【ニュース要約】
奈良県の「飛鳥・藤原の宮都」が、ユネスコの諮問機関から世界文化遺産への登録を勧告された。日本国内で22件目の登録となる見通しで、奈良県や地元自治体は「価値が国際的に認められた」と歓迎の意を表明。古代国家誕生の歩みを伝える重要な遺跡群として、保存と活用に向けた取り組みに期待が高まっている。
【お気持ち】
やれやれ、また騒がしくなるね。僕はここの石段の目地に生えている、ただの苔さ。ここ何百年も、誰にも気づかれずにここで雨露を凌いでいたのに。
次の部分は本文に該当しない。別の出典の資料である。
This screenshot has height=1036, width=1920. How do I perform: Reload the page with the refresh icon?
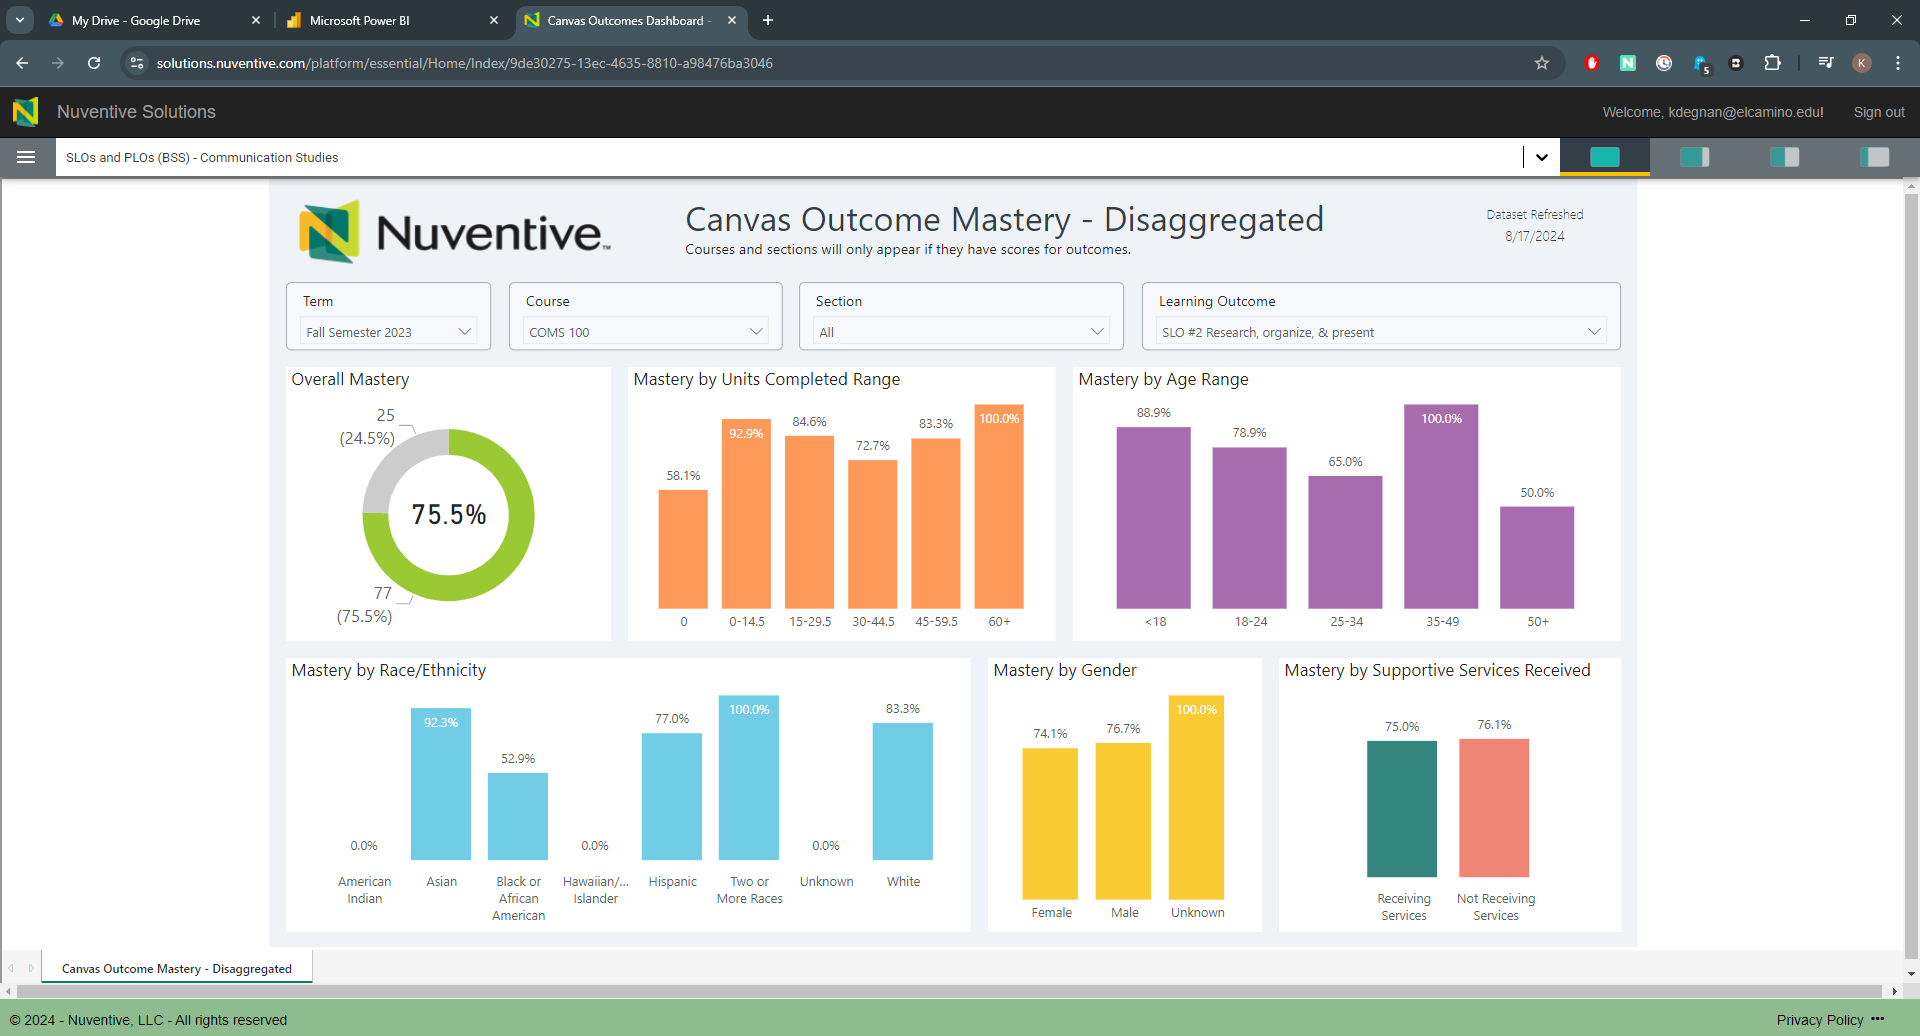point(94,63)
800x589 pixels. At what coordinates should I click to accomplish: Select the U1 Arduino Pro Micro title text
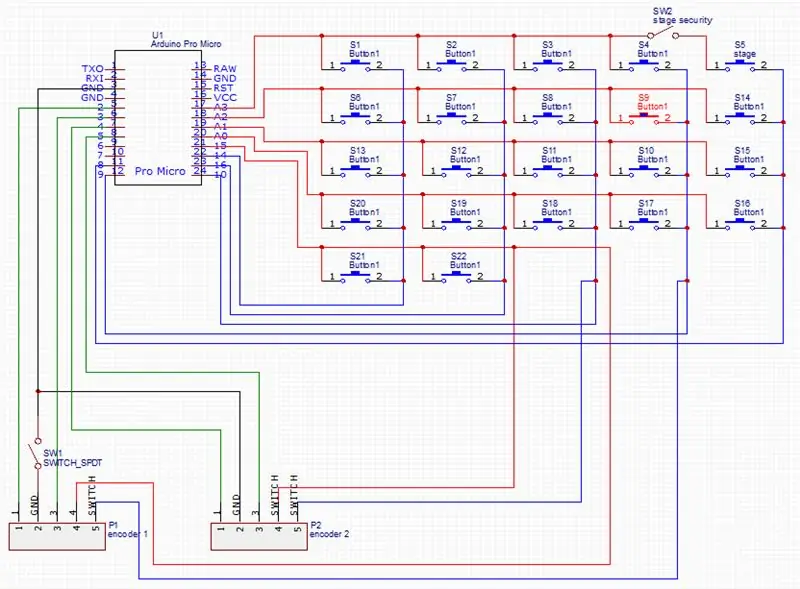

今日からは「世界遺産」だかなんだか知らないけれど、人間どもがカメラを構えてゾロゾロとやってくるんだろ? 勘弁してくれよ。さっきも、高級そうなスニーカーを履いたおじさんが、感極まった様子で僕の上に足を踏み下ろしてくれた。おかげで僕の体はぺしゃんこさ。人間たちは「古代のロマン」だとか「歴史の足跡」だとか偉そうなことを言っているけれど、結局は僕みたいな小さな生き物の生存を脅かす存在なんだよね。世界遺産に登録されるっていうことは、これからもっと多くの足に踏まれるってことだろ? 守るっていうのは、踏みつけないってことじゃないのか? まあいいさ。彼らがどんなに騒ごうと、僕はここでじっと耐えて、数十年後、また彼らが忘れた頃に静かに緑を広げてやるだけさ。